Maybe you just have a critical sense in your messeges  Many people have that without meaning to sound critical or intimidating.

Anyway, thanks for your apology. I accept and respect that and your opinions. You seem only to reject my so called "Theories"  but you don't put anything to prove your ideas. Why don'y you share them with me?

Try to re-read your last messege, especialy the part about my suggestion about the origin of the name Iarwain Ben-Adar (not "Tom Bombadil" as you've written). Don't you think the words you described that Thread seem a little "snobish"? I'm not trying to offend you. I only try to show you why your posts seem a little intimidating.

In your last messege you wrote:

"...your theory about Tom Bombadil being of jewish origin and his name meaning something like oldest son of a pineapple tree or whatever..."

Please. It seems you underestimated that thread and misunderstood it completely. I never said Tom Bombadil was a Jew!!!  I only said that Iarwain Ben-Adar is a name very similar to Jewish names and maybe the origin of that name was Jewish. And why not? Tolkien used many old languages as origins for his Characters' names.

Please try to respect other threads in this Forum. This way more people will take your posts seriously and reply to you respectfuly.

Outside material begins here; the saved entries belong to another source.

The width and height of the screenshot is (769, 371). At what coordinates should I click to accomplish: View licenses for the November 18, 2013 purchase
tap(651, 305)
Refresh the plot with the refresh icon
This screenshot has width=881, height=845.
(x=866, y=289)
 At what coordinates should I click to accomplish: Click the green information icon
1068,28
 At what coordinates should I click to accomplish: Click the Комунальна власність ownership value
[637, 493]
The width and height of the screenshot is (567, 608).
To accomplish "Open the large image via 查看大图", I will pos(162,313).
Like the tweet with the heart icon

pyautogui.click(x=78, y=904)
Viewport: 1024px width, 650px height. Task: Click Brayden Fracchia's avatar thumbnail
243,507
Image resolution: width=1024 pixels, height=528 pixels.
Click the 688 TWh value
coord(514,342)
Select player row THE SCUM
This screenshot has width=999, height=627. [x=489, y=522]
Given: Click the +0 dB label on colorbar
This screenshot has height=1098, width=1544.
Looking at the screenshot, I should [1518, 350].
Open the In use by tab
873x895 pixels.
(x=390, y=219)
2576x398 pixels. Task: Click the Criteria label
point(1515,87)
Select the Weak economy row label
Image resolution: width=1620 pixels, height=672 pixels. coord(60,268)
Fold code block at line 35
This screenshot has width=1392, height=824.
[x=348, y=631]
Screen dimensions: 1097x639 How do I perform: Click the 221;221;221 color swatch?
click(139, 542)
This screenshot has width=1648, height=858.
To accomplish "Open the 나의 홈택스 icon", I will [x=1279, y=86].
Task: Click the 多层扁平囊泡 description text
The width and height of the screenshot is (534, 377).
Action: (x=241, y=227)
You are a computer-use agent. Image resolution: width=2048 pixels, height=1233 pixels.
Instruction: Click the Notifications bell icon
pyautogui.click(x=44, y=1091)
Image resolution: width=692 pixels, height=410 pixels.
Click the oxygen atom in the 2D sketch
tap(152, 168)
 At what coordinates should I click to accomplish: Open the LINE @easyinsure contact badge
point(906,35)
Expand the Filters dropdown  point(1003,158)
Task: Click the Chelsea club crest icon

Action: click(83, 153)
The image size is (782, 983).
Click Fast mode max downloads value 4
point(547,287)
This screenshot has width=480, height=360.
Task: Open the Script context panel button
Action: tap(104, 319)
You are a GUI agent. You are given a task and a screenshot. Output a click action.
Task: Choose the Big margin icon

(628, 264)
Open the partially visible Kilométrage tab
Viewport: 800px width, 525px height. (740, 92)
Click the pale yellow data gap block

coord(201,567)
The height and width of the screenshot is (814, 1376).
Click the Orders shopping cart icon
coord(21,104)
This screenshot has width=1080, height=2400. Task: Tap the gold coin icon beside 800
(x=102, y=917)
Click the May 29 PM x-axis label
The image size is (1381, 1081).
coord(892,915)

Of course this is only a suggestion, taken from my point of view.
You may do whatever you want with it.

Bluest Eye


----------



## Walter (Aug 7, 2002)

BluestEye,

if you re-read that Bombadil thread, which I just did, you might find that I have tried to come up with serious answers for quite a while, but you just did not seem to want to hear anything that would not agree with your theory.

I somehow fear that the same might happen here as well, and this is why I don't want to go any further on this topic. You came up with your theory and said why you believe it is so, I told you why I don't think it is so and gave you the passages of text that lead me to my opinion. I think we should leave it at that.

If you think that snobbish and intimidating, I am sorry, but I won't be able to change your opinion...


----------



## Lantarion (Aug 7, 2002)

Tum te tum, back to the subject peeps. 

I hadn't seen it like that before, that gandalf had 'let' this event occur. But I disagree that Gandalf wanted to use it. It almost makes him sound greedy! 
I think he might have wanted to teahc Pippin a lesson, and help him 'grow'. He knew that the Palantír could not actually harm him, and I suspect that he might have known that he couldn't speak rationally or give away any vital information to a powerful spirit like Sauron..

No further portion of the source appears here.